1 person found this helpful
My current understanding is that the Node Deployment wizard validation step requires that Contributor role be used on the service principal.
Meaning that if the service principal info entered into the wizard (info like the application ID and authentication key) do not match a service principal having the Contributor role, the wizard's validation step will not succeed to let you deploy the node.
And that is why the doc topic "Create the Required Service Principal by Creating an Application Registration" in the Getting Started Guide states "...you must ... assign the Contributor role...". ("must" = "the system requires it").
Hope that helps,
my subscriptions should still work as expected
A role is set on a specific *scope*. It is described in the Access Control section of that article you provided the link for:
"Role assignments - associate a definition with an identity (user or group) for a particular scope (subscription, resource group, or resource)."

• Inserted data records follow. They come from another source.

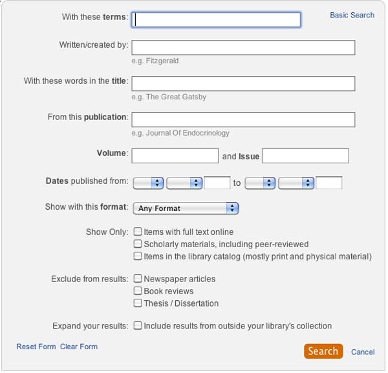Click the Cancel link
388x373 pixels.
pos(363,352)
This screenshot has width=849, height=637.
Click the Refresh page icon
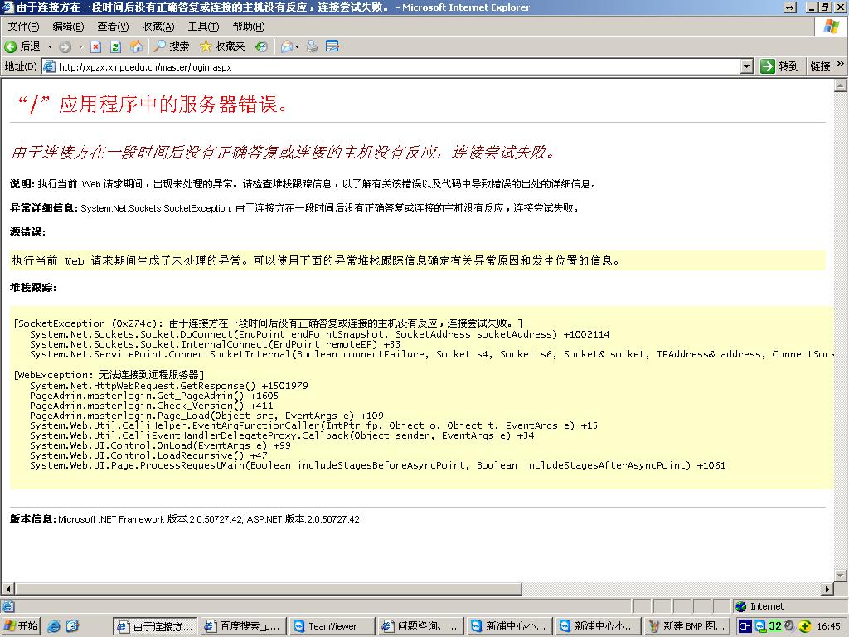point(116,46)

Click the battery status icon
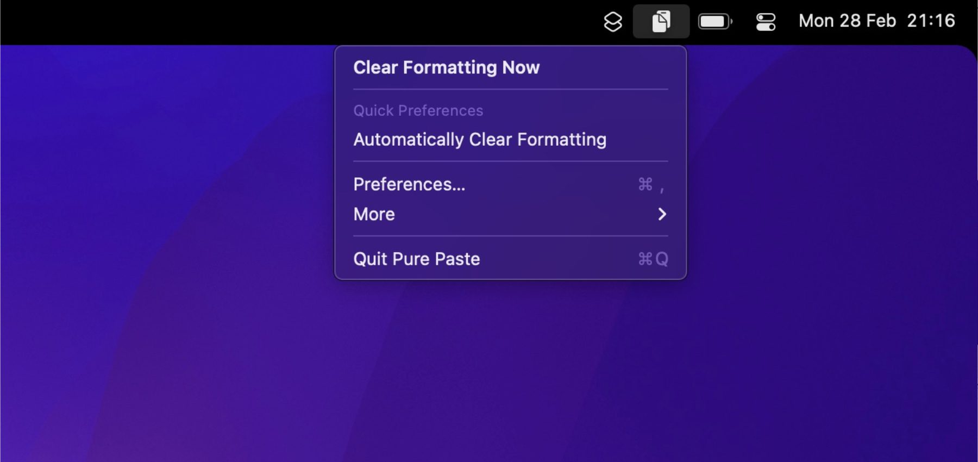pos(715,22)
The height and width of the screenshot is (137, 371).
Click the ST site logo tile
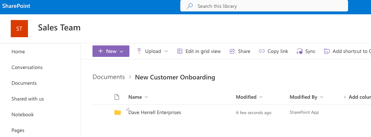(x=19, y=29)
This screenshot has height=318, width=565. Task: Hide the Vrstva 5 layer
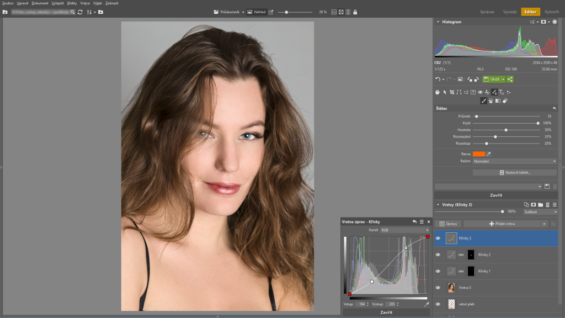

For the node, Contributor role is set on the scope of the specific *service principal* that you're going to use for that node. I don' t believe it has to be set at a larger scope than the specific service principal.
So I'm not sure why the question is "the subscriptions working as expected". Are you asking whether you must apply the Contributor role scoped at some level other than the specific service principal for use with the node?
Yes, Lee Anne was just wondering if the 2 roles for (subscription, resource group, or resource) & the *service principal* were set differently then would the Node Details in HzC pass.
^ I imagine not as the Service Principal role will supersede all other specifications
Let me run a few tests and come back on this thread
Technically we could support Owner role as well as Contributor role. But as you mention, the Owner role means that with that service principle you have permissions to grant access to anyone you wish. As a result, VMware should not be given credentials with such 'power'. As such, our code explicitly checks (and will only allow) a service principle with the contributor level access.
Owner access is not supported.
hope this helps clarify,
Most Certainly clarifies my confusion, Peter.